Há quase dois anos encontrei um cachorro embrulhado em um saco de lixo, sendo que dentro dele ainda havia um acolchoado. Como o animal insistia em sobreviver ao golpe na cabeça que fez saltar um dos olhos, liguei para uma sobrinha que conhecia uma clínica veterinária. Após muitos sedativos, ele foi avaliado como um caso de dano neurológico irreversível e foi sacrificado para não sofrer mais.
Esse ano li que essa prática nefasta estava sendo realizada no município do São José.
Agora me deparei com esse absurdo ainda maior de uma cachorra denominada Pedra por uma moradora da Palhoça que a socorreu de um atropelamento.
Leia aqui e avalie se há limite para a maldade.
Quando era adolescente, após evoluir consideravelmente por conselho de meu melhor amigo, respeitando os animais de rua, cujo “divertimento” era atirar pedras em gatos para ver se eram ágeis, passei a me questionar como deveria ser a vida de um animal que vive sem dono.
Torcia para nunca presenciar um atropelamento, pois só a cena de ver animais esmagados nas ruas de Florianópolis dava uma sensação péssima.

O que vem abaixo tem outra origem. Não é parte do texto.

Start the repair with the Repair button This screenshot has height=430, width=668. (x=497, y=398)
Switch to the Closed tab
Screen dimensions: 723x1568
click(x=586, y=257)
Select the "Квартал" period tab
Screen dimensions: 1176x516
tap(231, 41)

Atualmente concordo com os grupos que promovem a doação de cães de rua, tratados, desverminados e castrados, pois representam a nossa chance de aprender com o carinho com que nos retribuem o simples ato de alimentá-los. Tem gente que só consegue desenvolver esse sentimento com os cães de raça. Estes não são piores, mas ao darmos dinheiro para lojas de pequenos animais que os expõem como mercadorias, no calor, com tratamentos duvidosos, mas com a “grife” da loja, estamos deixando de adotar um animal que foi abandonado por pessoas incapazes de entender a riqueza da relação com esses seres.
Já passou da hora de denunciarmos esses criminosos que friamente os executam com armas ou ateam fogo sem piedade.